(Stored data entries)
=== Section Start ===

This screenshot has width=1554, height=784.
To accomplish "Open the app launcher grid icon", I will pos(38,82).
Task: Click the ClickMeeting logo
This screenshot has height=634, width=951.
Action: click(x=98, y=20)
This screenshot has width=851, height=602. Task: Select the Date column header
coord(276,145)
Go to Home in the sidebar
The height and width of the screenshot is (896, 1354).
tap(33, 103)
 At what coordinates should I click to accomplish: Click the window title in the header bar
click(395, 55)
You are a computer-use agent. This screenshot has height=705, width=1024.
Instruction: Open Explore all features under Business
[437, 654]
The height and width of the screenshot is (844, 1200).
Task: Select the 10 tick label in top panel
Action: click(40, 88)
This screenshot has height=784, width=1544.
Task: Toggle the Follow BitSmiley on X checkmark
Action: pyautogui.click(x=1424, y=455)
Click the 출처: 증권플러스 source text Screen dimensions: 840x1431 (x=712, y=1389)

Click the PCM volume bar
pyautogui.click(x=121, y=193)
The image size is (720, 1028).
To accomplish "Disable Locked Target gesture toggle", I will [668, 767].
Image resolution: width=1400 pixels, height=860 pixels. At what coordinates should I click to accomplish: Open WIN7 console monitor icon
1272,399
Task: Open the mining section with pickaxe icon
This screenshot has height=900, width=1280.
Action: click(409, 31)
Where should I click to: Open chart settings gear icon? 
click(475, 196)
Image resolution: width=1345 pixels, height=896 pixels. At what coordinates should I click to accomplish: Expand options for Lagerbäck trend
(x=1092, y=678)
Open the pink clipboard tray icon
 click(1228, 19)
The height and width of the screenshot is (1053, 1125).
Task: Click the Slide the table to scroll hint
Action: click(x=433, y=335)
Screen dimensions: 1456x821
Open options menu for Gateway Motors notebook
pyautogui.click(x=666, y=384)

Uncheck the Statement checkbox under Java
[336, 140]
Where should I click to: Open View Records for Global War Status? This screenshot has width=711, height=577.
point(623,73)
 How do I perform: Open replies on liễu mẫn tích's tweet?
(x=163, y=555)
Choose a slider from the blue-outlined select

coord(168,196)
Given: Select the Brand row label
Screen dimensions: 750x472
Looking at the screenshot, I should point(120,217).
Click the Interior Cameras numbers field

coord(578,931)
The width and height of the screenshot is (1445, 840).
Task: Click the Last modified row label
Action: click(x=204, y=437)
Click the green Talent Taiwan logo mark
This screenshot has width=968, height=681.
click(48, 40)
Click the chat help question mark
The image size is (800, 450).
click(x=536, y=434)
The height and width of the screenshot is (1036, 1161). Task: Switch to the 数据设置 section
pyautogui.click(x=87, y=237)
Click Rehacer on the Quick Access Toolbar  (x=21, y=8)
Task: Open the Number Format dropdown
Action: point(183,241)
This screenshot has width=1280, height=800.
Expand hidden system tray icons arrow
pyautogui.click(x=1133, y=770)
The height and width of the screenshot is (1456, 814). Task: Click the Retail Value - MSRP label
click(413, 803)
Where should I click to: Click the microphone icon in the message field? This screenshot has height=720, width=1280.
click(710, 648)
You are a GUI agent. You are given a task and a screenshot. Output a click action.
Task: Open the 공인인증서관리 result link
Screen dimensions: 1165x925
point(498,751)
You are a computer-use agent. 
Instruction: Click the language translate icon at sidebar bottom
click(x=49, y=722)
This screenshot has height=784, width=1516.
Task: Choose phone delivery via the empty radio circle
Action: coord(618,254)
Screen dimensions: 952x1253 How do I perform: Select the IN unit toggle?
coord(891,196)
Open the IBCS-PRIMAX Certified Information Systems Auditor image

=== Section End ===

§ WORK TASK: Reproduce all the records shown above, unchanged.

§ RESULT FOR THIS EXERCISE:
This screenshot has width=1554, height=784.
To accomplish "Open the app launcher grid icon", I will pos(38,82).
Task: Click the ClickMeeting logo
This screenshot has height=634, width=951.
Action: click(x=98, y=20)
This screenshot has width=851, height=602. Task: Select the Date column header
coord(276,145)
Go to Home in the sidebar
The height and width of the screenshot is (896, 1354).
tap(33, 103)
 At what coordinates should I click to accomplish: Click the window title in the header bar
click(395, 55)
You are a computer-use agent. This screenshot has height=705, width=1024.
Instruction: Open Explore all features under Business
[437, 654]
The height and width of the screenshot is (844, 1200).
Task: Select the 10 tick label in top panel
Action: click(40, 88)
This screenshot has height=784, width=1544.
Task: Toggle the Follow BitSmiley on X checkmark
Action: pyautogui.click(x=1424, y=455)
Click the 출처: 증권플러스 source text Screen dimensions: 840x1431 (x=712, y=1389)

Click the PCM volume bar
pyautogui.click(x=121, y=193)
The image size is (720, 1028).
To accomplish "Disable Locked Target gesture toggle", I will [668, 767].
Image resolution: width=1400 pixels, height=860 pixels. At what coordinates should I click to accomplish: Open WIN7 console monitor icon
1272,399
Task: Open the mining section with pickaxe icon
This screenshot has height=900, width=1280.
Action: click(409, 31)
Where should I click to: Open chart settings gear icon? 
click(475, 196)
Image resolution: width=1345 pixels, height=896 pixels. At what coordinates should I click to accomplish: Expand options for Lagerbäck trend
(x=1092, y=678)
Open the pink clipboard tray icon
 click(1228, 19)
The height and width of the screenshot is (1053, 1125).
Task: Click the Slide the table to scroll hint
Action: click(x=433, y=335)
Screen dimensions: 1456x821
Open options menu for Gateway Motors notebook
pyautogui.click(x=666, y=384)

Uncheck the Statement checkbox under Java
[336, 140]
Where should I click to: Open View Records for Global War Status? This screenshot has width=711, height=577.
point(623,73)
 How do I perform: Open replies on liễu mẫn tích's tweet?
(x=163, y=555)
Choose a slider from the blue-outlined select

coord(168,196)
Given: Select the Brand row label
Screen dimensions: 750x472
Looking at the screenshot, I should point(120,217).
Click the Interior Cameras numbers field

coord(578,931)
The width and height of the screenshot is (1445, 840).
Task: Click the Last modified row label
Action: click(x=204, y=437)
Click the green Talent Taiwan logo mark
This screenshot has width=968, height=681.
click(48, 40)
Click the chat help question mark
The image size is (800, 450).
click(x=536, y=434)
The height and width of the screenshot is (1036, 1161). Task: Switch to the 数据设置 section
pyautogui.click(x=87, y=237)
Click Rehacer on the Quick Access Toolbar  (x=21, y=8)
Task: Open the Number Format dropdown
Action: point(183,241)
This screenshot has width=1280, height=800.
Expand hidden system tray icons arrow
pyautogui.click(x=1133, y=770)
The height and width of the screenshot is (1456, 814). Task: Click the Retail Value - MSRP label
click(413, 803)
Where should I click to: Click the microphone icon in the message field? This screenshot has height=720, width=1280.
click(710, 648)
You are a GUI agent. You are given a task and a screenshot. Output a click action.
Task: Open the 공인인증서관리 result link
Screen dimensions: 1165x925
point(498,751)
You are a computer-use agent. 
Instruction: Click the language translate icon at sidebar bottom
click(x=49, y=722)
This screenshot has height=784, width=1516.
Task: Choose phone delivery via the empty radio circle
Action: coord(618,254)
Screen dimensions: 952x1253 How do I perform: Select the IN unit toggle?
coord(891,196)
Open the IBCS-PRIMAX Certified Information Systems Auditor image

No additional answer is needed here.